(Interface element records):

************

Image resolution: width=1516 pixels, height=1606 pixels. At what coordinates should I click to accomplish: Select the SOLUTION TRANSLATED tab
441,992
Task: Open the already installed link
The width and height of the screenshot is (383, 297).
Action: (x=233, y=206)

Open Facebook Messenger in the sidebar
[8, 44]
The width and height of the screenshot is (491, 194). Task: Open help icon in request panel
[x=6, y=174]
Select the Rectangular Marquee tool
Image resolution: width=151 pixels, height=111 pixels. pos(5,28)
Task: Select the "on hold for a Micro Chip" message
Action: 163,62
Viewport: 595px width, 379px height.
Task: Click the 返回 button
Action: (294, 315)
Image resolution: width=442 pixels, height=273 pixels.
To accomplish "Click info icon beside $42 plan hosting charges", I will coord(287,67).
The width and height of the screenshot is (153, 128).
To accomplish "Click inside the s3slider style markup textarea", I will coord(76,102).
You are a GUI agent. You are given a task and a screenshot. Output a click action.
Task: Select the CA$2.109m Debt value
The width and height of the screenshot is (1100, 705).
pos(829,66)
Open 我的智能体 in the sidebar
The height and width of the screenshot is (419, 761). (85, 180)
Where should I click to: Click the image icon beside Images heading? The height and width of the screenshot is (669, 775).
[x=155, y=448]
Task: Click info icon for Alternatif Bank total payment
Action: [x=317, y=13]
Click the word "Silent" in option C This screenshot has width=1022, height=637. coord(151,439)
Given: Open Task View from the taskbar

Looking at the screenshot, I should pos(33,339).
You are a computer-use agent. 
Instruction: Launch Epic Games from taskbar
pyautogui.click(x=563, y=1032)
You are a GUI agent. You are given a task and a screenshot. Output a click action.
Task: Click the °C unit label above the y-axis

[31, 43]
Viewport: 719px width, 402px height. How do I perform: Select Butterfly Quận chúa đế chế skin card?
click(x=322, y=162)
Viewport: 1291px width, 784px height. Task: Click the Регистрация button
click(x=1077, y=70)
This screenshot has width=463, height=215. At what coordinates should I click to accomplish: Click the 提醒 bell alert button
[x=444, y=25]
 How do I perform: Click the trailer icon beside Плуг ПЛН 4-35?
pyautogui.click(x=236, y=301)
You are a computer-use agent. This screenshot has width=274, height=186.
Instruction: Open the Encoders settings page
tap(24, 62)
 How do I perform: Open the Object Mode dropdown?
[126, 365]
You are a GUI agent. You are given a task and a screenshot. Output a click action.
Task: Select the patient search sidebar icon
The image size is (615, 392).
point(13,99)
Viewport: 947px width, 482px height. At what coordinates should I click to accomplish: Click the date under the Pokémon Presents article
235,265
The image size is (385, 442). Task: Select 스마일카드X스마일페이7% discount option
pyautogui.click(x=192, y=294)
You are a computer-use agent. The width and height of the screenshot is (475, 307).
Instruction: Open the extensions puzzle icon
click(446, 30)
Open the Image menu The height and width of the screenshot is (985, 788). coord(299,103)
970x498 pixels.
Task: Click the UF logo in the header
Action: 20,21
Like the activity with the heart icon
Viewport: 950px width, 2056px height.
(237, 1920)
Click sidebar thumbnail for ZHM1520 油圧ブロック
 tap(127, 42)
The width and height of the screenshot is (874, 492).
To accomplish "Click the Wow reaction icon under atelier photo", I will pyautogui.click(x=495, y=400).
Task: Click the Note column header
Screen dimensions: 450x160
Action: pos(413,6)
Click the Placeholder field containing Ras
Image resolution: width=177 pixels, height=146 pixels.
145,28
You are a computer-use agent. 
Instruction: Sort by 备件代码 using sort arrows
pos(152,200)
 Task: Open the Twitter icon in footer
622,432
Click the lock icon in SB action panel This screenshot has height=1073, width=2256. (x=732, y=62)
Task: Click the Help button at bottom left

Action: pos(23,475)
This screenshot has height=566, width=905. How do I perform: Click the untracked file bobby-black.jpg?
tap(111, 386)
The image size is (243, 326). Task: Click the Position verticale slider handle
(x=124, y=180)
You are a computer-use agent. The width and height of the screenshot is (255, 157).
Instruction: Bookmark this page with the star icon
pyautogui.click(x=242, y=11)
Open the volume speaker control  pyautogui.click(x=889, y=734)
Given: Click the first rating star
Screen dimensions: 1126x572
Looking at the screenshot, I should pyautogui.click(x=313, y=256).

************

Rewrite the lines from the one containing "Click sidebar thumbnail for ZHM1520 油圧ブロック" through the one containing "will pyautogui.click(x=495, y=400).", replacing "thumbnail" with "preview" and changing nothing else.

Click sidebar preview for ZHM1520 油圧ブロック
 tap(127, 42)
The width and height of the screenshot is (874, 492).
To accomplish "Click the Wow reaction icon under atelier photo", I will pyautogui.click(x=495, y=400).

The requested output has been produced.